=== Your objective ===
Using the entries below, restate word for word only the lines from the one with "Instruction: Check the" to the final line, leaving the pictures out.

=== Dataset excerpts ===

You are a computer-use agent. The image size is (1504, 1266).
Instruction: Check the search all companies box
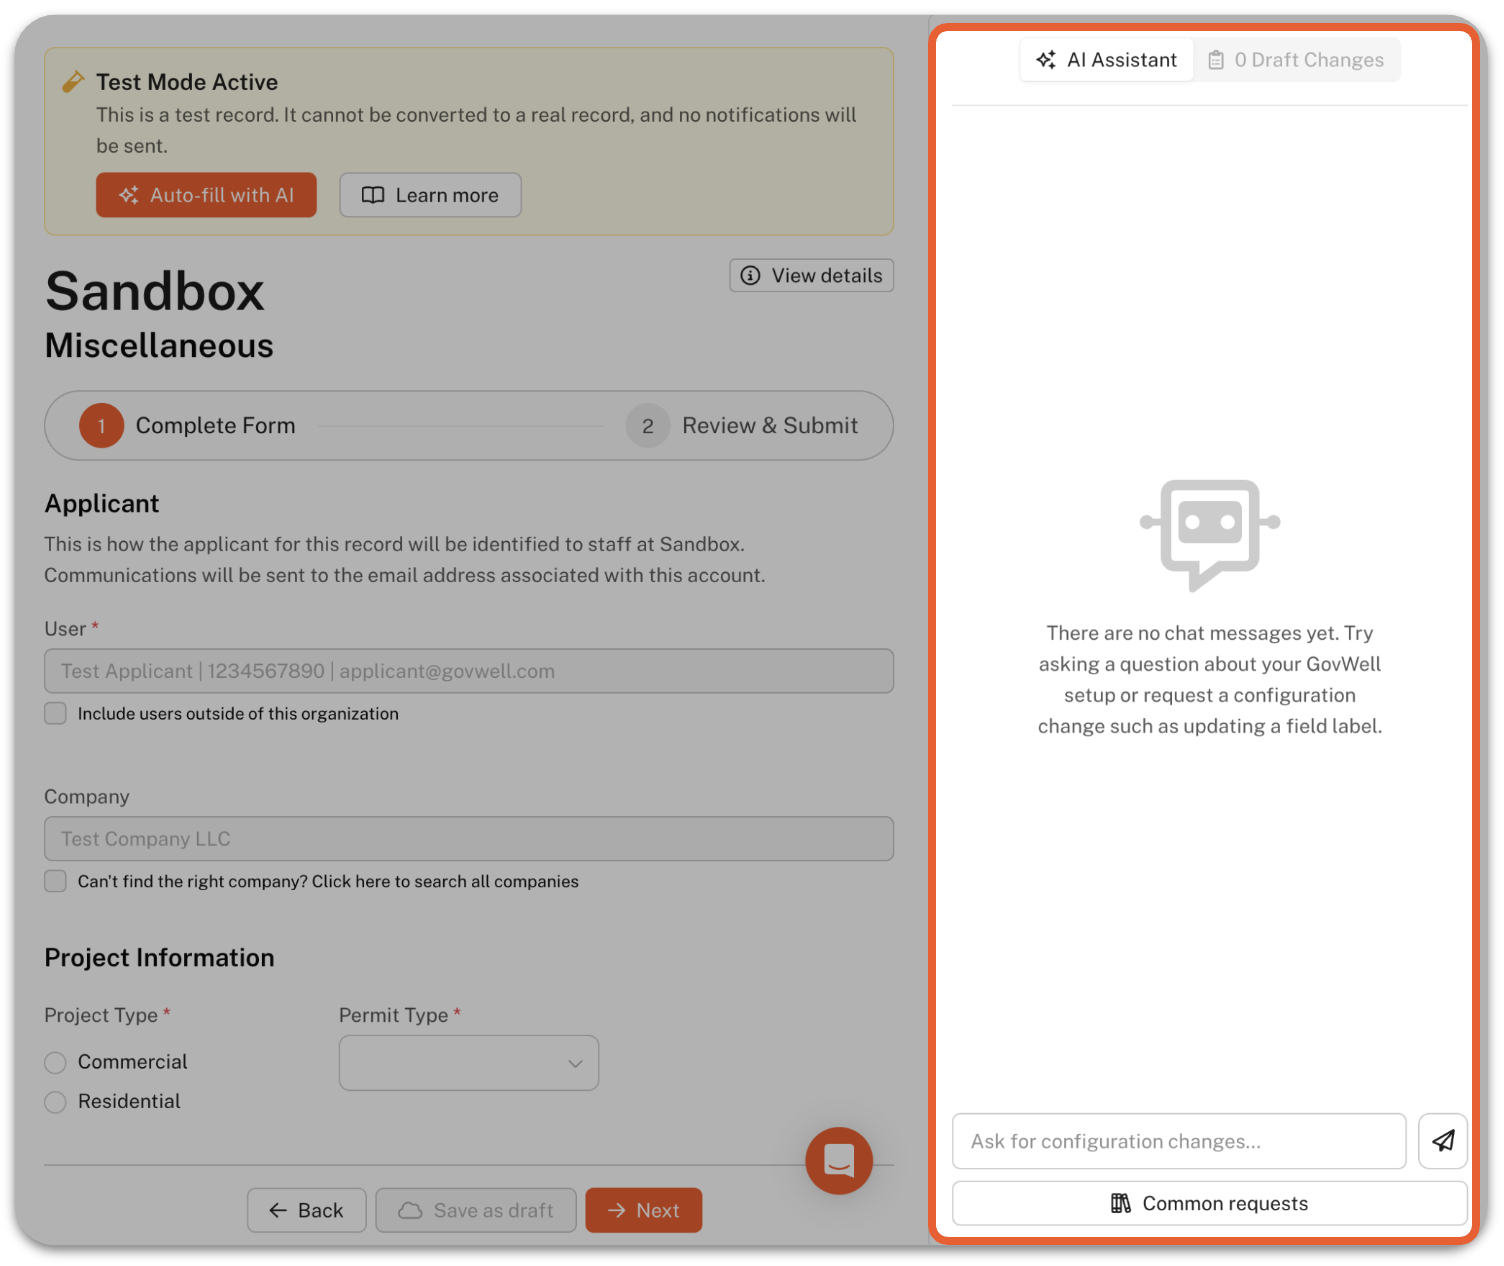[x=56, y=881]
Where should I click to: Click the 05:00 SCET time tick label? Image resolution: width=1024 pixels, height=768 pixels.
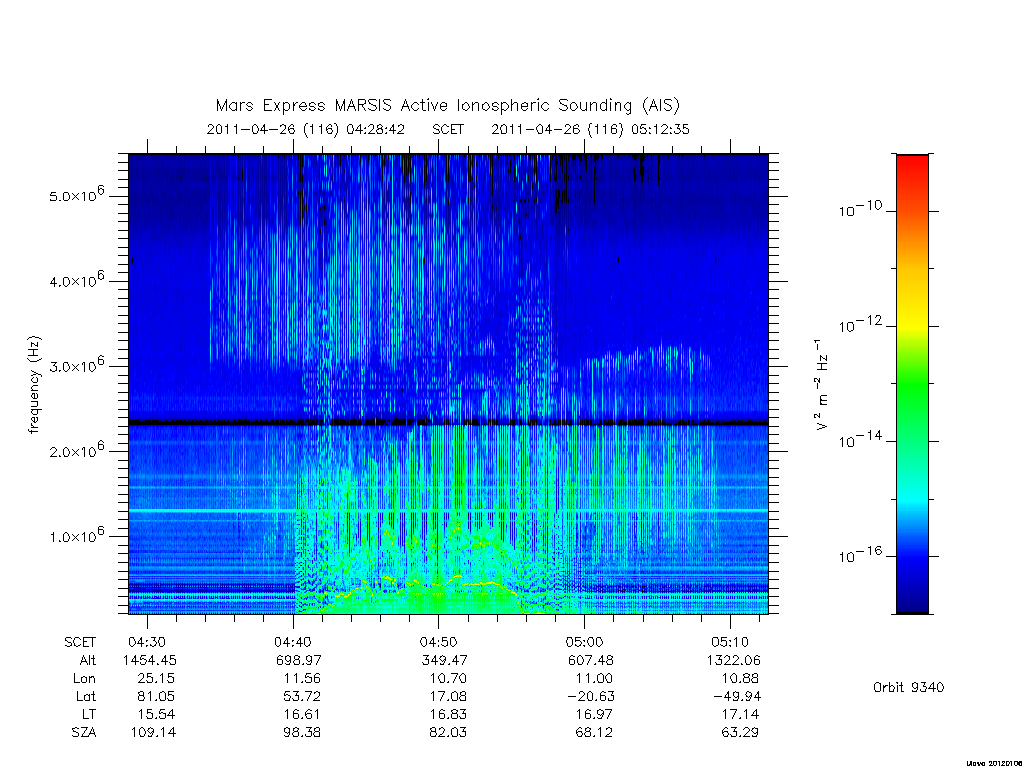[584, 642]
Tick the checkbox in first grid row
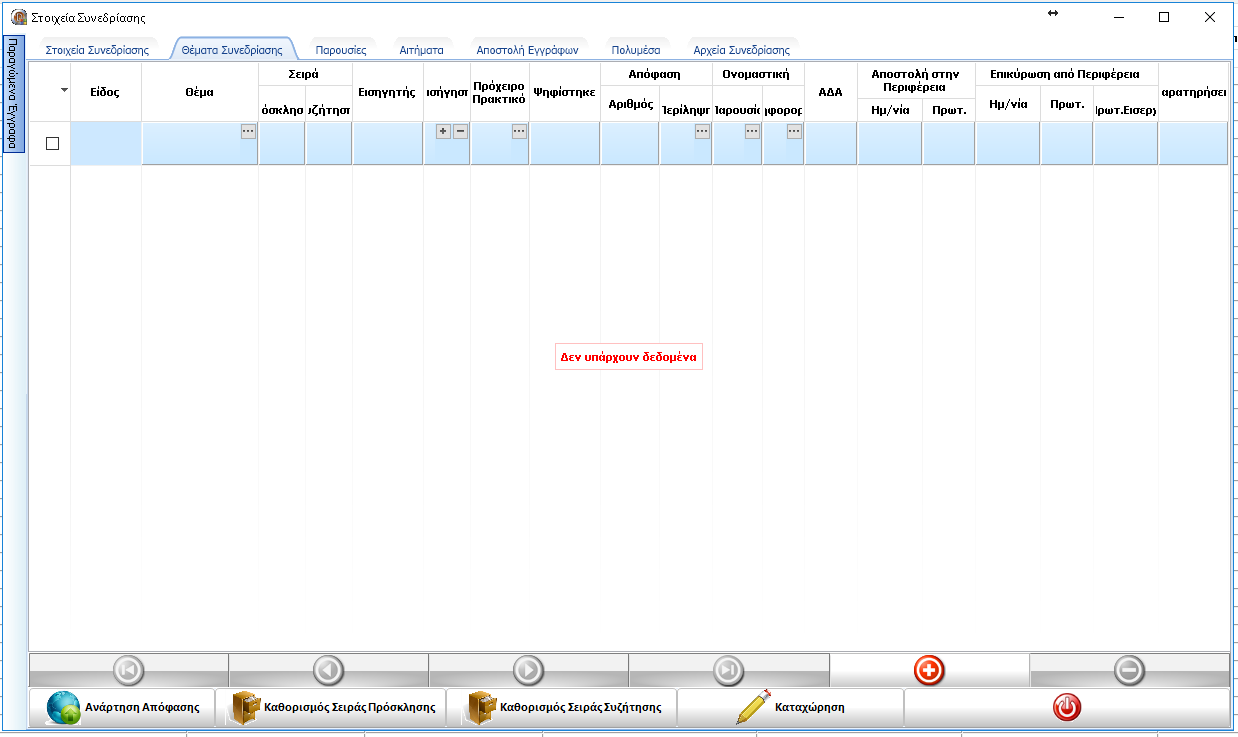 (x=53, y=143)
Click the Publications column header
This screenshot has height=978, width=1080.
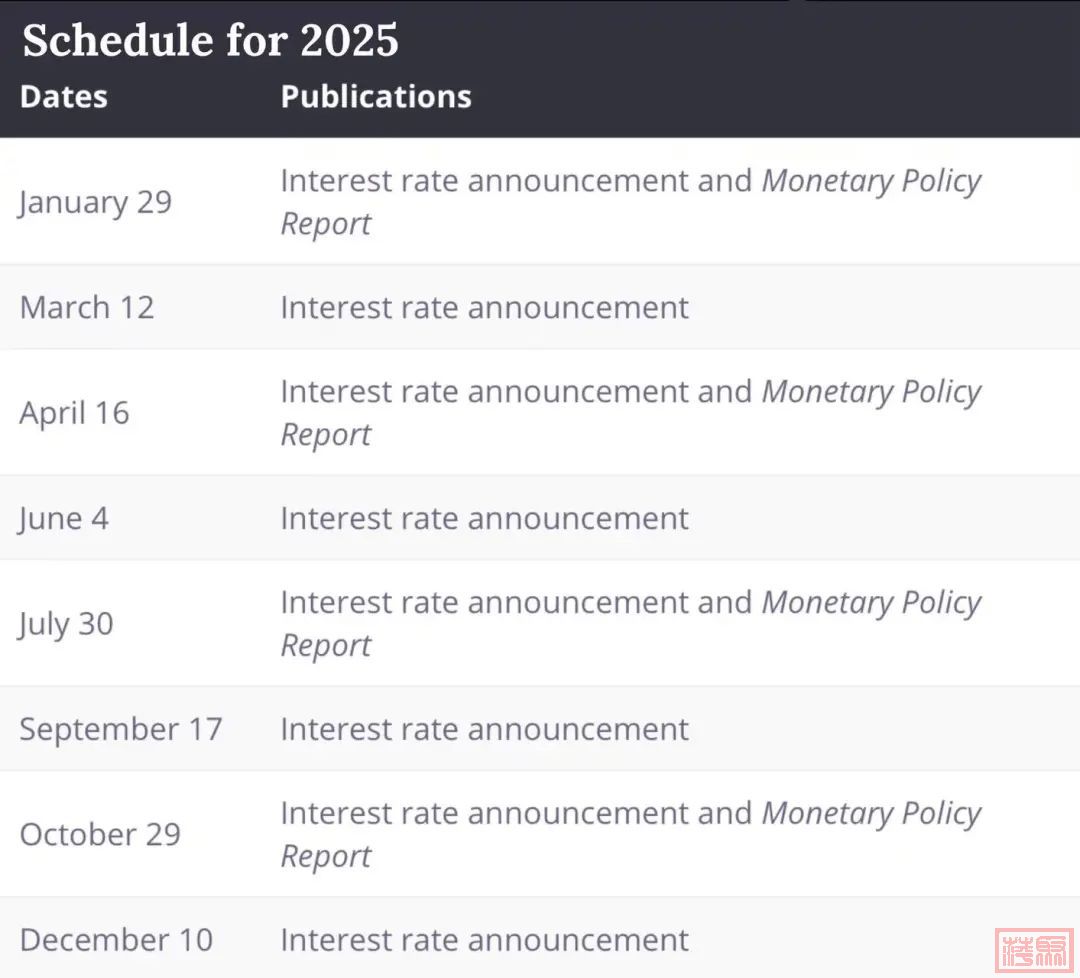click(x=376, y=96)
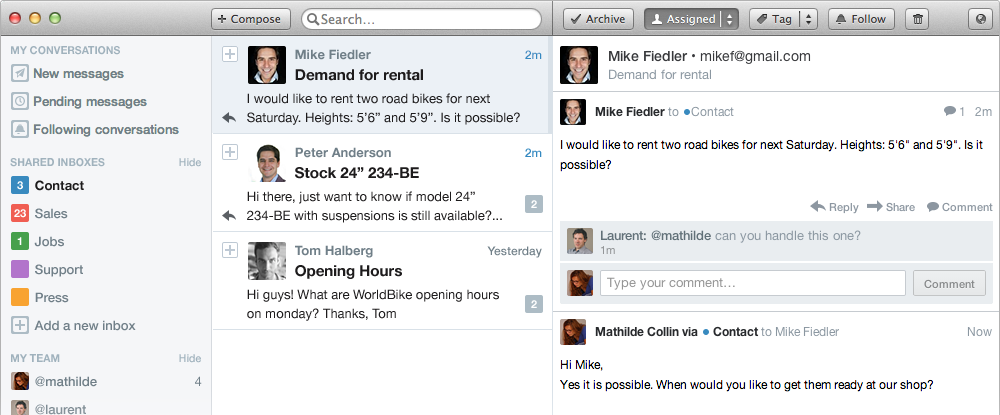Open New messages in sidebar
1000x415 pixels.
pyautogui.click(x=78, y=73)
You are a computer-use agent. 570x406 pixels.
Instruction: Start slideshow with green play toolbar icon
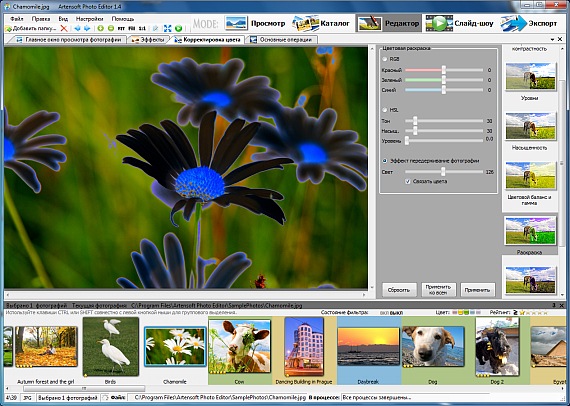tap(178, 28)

=== Answer to this exercise ===
Instruction: Check the search all companies box
[x=56, y=881]
Where should I click to: Click the 05:00 SCET time tick label? Image resolution: width=1024 pixels, height=768 pixels.
[584, 642]
Tick the checkbox in first grid row
 (x=53, y=143)
Click the Publications column header
This screenshot has height=978, width=1080.
click(x=376, y=96)
Open New messages in sidebar
1000x415 pixels.
pyautogui.click(x=78, y=73)
You are a computer-use agent. 570x406 pixels.
Instruction: Start slideshow with green play toolbar icon
tap(178, 28)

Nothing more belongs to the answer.